Parameterized tests are good, but I think he might be talking about exercising all the corner cases in the logic of your function, which to my knowledge almost no languages can auto-generate for but LLMs can sorta-ish figure it out.

mgh95 6 days ago | parent [-]

We are talking about basic computing for CRUD apps. When you start needing to rely upon "sorta-ish" to describe the efficacy or a tool for such a straightforward and deterministic use case, it may be an indicator you need to rethink your approach.

VectorLock 6 days ago | parent [-]

If you want to discount a tool that may save you an immense amount of time because you might have to help it along the fast few feet, thats up to you.

If you can share a tool that can analyze a function and create a test for all corner cases in a popular language, I'm sure some people would be interested in that.

mgh95 6 days ago | parent [-]

You should look up intellitest and reshaper test generator. Products exist for this.
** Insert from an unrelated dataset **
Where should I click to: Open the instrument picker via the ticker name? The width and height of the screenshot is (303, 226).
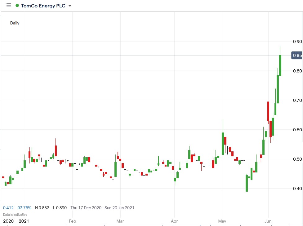coord(43,6)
imtringued 5 days ago | parent [-]

Maybe you should have brought that up earlier instead of acting smug and burying the lede? It's also pretty telling that you didn't elaborate this further and kept your comment short.

What you should have said is that some parameterized test generators do automated white box testing where they look at your code similar to a fuzzer and try to find the test cases automatically. Your first link is literally just setting up an array with test cases, which basically means you'd have to use an LLM to quickly produce the test cases anyway, which makes parameterized testing sound exceedingly pathetic.

https://learn.microsoft.com/en-us/visualstudio/test/generate...

>IntelliTest explores your .NET code to generate test data and a suite of unit tests. For every statement in the code, a test input is generated that will execute that statement. A case analysis is performed for every conditional branch in the code. For example, if statements, assertions, and all operations that can throw exceptions are analyzed. This analysis is used to generate test data for a parameterized unit test for each of your methods, creating unit tests with high code coverage. Think of it as smart fuzz testing that trims down the inputs and test cases to what executes all your logic branches and checks for exceptions.

mgh95 5 days ago | parent [-]

> Maybe you should have brought that up earlier instead of acting smug and burying the lede? It's also pretty telling that you didn't elaborate this further and kept your comment short.

I thought people were generally competent within the areas they discuss and are aware of the tooling within their preferred ecosystem. I apologize if that is not the case.

VectorLock 5 days ago | parent [-]

Reshaper huh...

"With AI Assistant, you can generate unit tests for C# methods."

https://www.jetbrains.com/help/resharper/Generate_tests.html

goosejuice 6 days ago | parent | prev [-]

We're not a licensed profession with universally defined roles. It's whatever the speaker wants it to be given how wildly it varies.